*EXCERPT*.
Reviewing answers doesn't scale. At a few hundred signups a day, even 5 seconds each becomes a part-time job.
Highest leverage
Phone / SMS verification at signup
Massively raises the cost of spawning fake accounts. Available on Circle and some others; not on Skool. Tradeoff: a real conversion hit on signups (10–30% drop is normal). Big public communities have to decide if they'd rather have 100k members with 15% spam or 70k members with 1% spam.
Privacy-conscious members refuse to hand over a phone number to join a free community, and SMS APIs (Twilio, etc.) add real per-signup cost.
High impact Conversion cost
Block disposable email domains
Block known throwaway providers (mailinator, guerrillamail, tempmail, etc.) at signup. Easy win, no friction for real users. Maintained lists are on GitHub.
Sophisticated spammers use fresh Gmail or custom domains — this only catches the lazy bottom tier.
Easy win

04Rate limits & trust tiers

Earn-as-you-go permissions. New members do less; trusted members do more.

Rate limits on posts and comments
Cap new members at 2 posts per day and 10 comments per day for their first week. Stops the "join, dump 40 spam posts, get banned" pattern cold.
Enthusiastic new members hit the cap fast, get a "you can't post" error, and assume the community is broken. UX matters here.
Trust scoring with tiered roles
Members earn a "trusted" role after milestones — 30 days plus 10 posts plus 5 received likes, or whatever fits. Trusted members can post links, DM freely, post images. Untrusted members can't. This is essentially how Reddit's karma works and how most well-run Discord servers operate.
Gamifies engagement in ways that reward volume over quality — people farm posts and likes to unlock privileges.
High impact

05Moderation operations

The deterrent isn't the rule, it's the speed of enforcement.

Visible report button + fast mod response
Sounds obvious, but the deterrent effect of spam being removed within an hour is huge. Spammers test communities: if their first post survives 24 hours, they come back with 50 accounts. If it's gone in 30 minutes, they leave.
Report buttons get weaponized in heated communities — members report each other over disagreements, drowning mods in noise.

*REQUEST*. Please continue the guide on curbing spam in online communities, starting right after its last sentence.

*EXTRACTED DATA*.
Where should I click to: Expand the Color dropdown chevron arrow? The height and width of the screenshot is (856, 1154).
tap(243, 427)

---

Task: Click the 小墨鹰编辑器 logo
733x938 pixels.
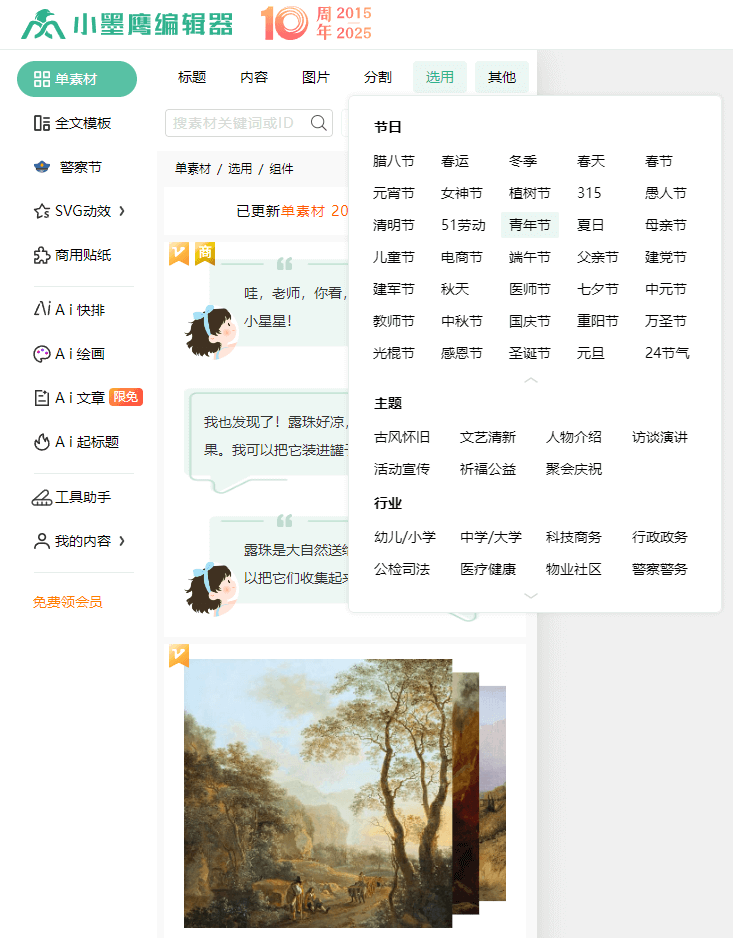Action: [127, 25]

*RESPONSE TO THIS EXERCISE*.
Mod coverage across time zones
For 100k+ communities, you need coverage. Spam waves often hit at 3 a.m. local time on purpose. Either a global mod team or automod that doesn't sleep.
Volunteer mod teams burn out fast and bring their own politics. Paid mods are a real line item most free communities can't justify.
Ban evasion detection
When you ban someone, flag their IP, email pattern, and device fingerprint (where supported) so the same person rejoining gets auto-blocked. Discord and Circle are stronger here; Skool tooling is limited.
IP bans catch shared networks (offices, coffee shops, dorms). Real members get locked out for someone else's behavior.
Honeypot channels or posts
An obviously-bait pinned post ("Drop your Telegram here for free signals") auto-bans anyone who replies. Surprisingly effective against low-effort bots.
Confused new members occasionally reply sincerely, then get banned with no warning. Bad first impression if it misfires.
Niche but fun
The counter-argument

Maybe the spam problem at 100k+ free is structurally unsolvable.

Many community operators who have scaled past 100k members say the better play is a $1–9/month entry fee. Even $1 kills 99% of spam, because spammers don't have the cards or Stripe accounts to scale across thousands of fake signups. Sam Ovens built Skool's whole pricing model around this insight. Worth raising in your reply if you want to push back gently on the "free at 100k" premise.